Re: Gone with the Wind (1939).

Brilliant movie

Re: Gone with the Wind (1939).

It's something I like on a dreary lazy Sunday afternoon. Once in awhile when I'm in the mood.
I prefer the miniseries, North and South starring Patrick Swayze and James Read and an all star cast.
Books one and two are the best. Book three? Not so much.

You asked a pretty question; I've given you the ugly answer.
Fasten Your Seatbelts….
It's Going To Be A Bumpy Night!

Re: Gone with the Wind (1939).

https://en.wikipedia.org/wiki/Bleeding_Kansas

….out of darkness, out of mind, cast down into the Halls of the Blind!

Re: Gone with the Wind (1939).

Gone With the Wind was the culmination of three decades of evolving technical achievement, superior writing and brilliant casting. It was the absolute peak in cinematic art in the absolute peak year of Hollywood.

Within a few months WWII would change everything.

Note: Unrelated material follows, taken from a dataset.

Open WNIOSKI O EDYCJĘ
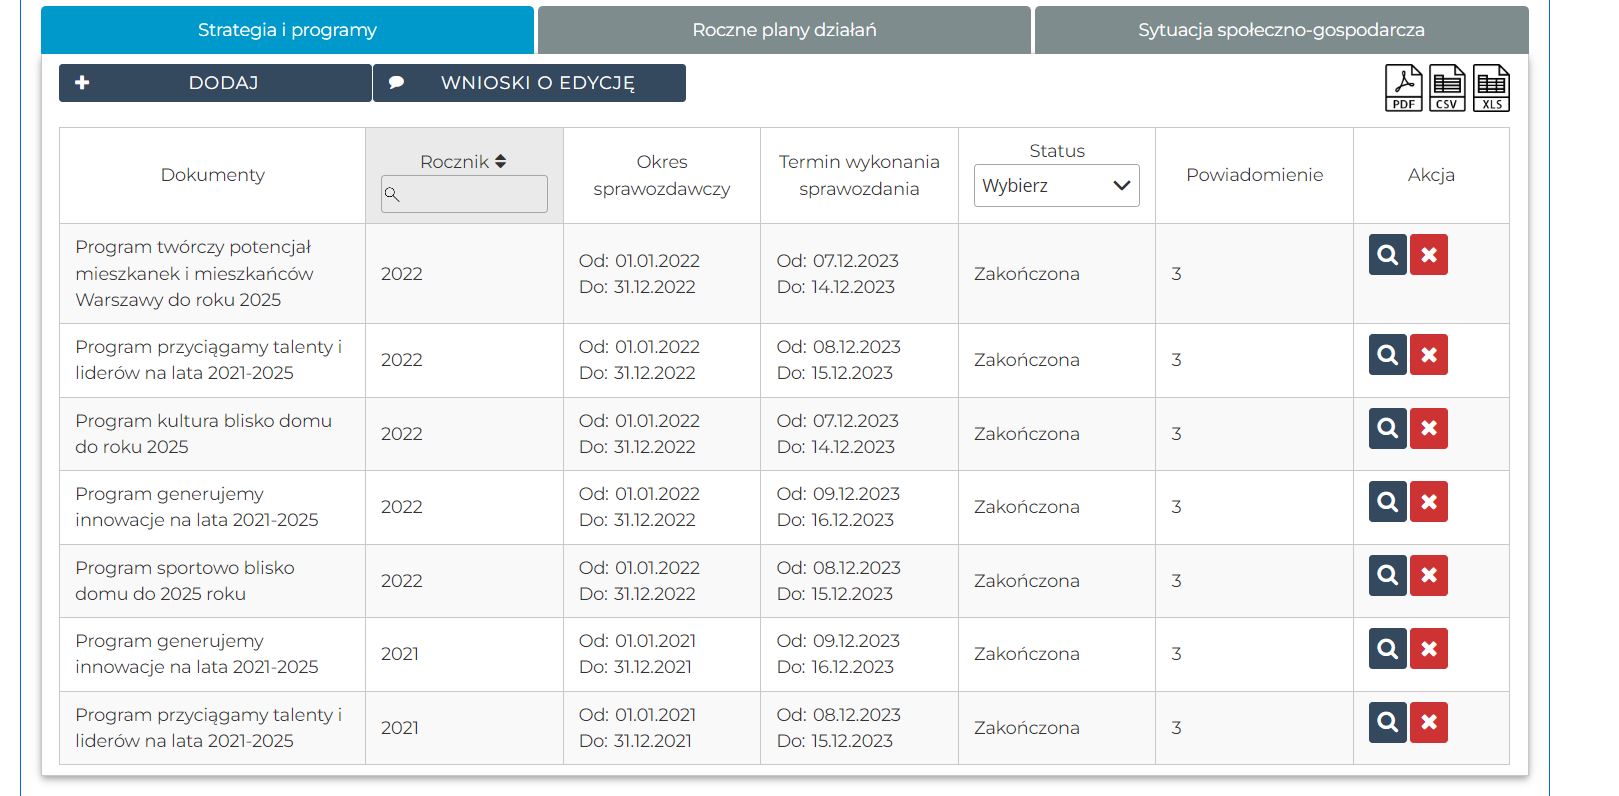point(529,83)
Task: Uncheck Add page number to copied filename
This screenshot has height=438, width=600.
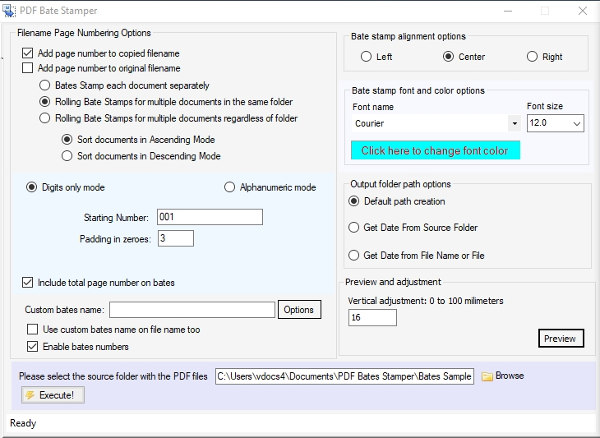Action: tap(28, 52)
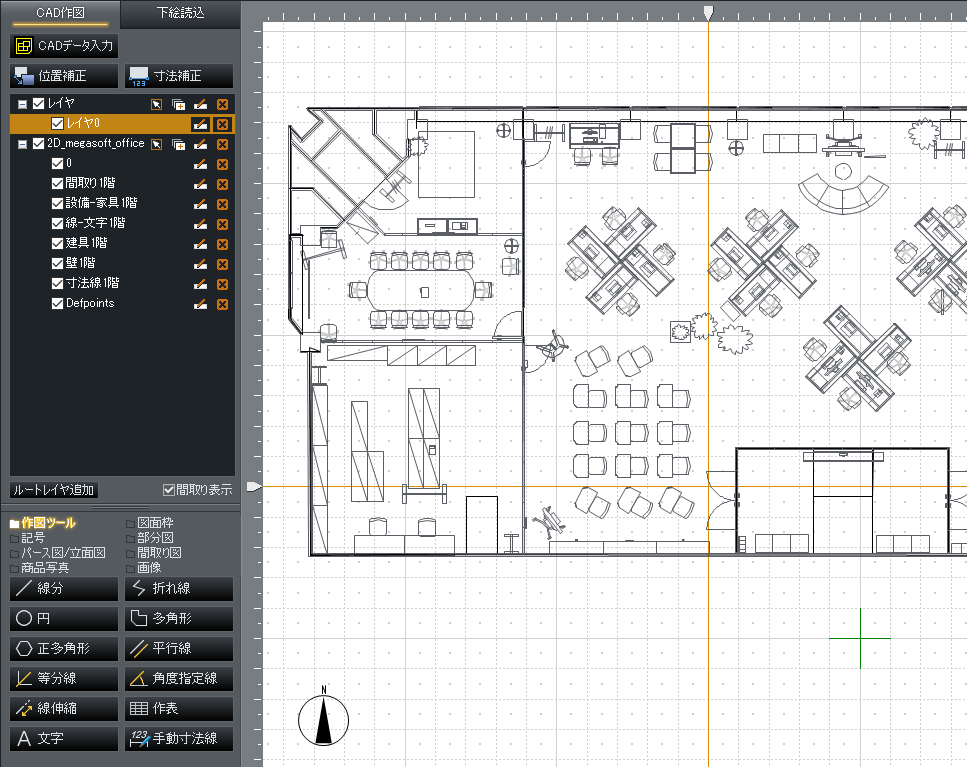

The 1940's produced smaller, more economical features in b/w, propaganda films for the war and tons of film noir, horror and mystery movies.

Blockbuster epics like Gone With the Wind disappeared until the 1950's when studios began competing with television by using wide screen cinemascope on a gargantuan scale, beginning with The Robe (1953).

I'm sometimes amused by the fans of Titanic (1997) who overrate it almost as much as those who praise The Shawshank Redemption as the "best movie ever made."

Like Gone With the Wind, Titanic was (at the time) the end result of every technical achievement since 1939 and deserves all the accolades bestowed upon it for that reason.

That aside, the characters pale in comparison to those in David O. Selznick's masterwork and the script is adolescent tripe that becomes increasingly ridiculous as the story progresses.

Whatever your opinion of Gone With the Wind, the fact that we are still discussing the movie 80 years after it was released is proof that the movie is an enduring classic of the Hollywood studio system and one of the greatest motion pictures ever made.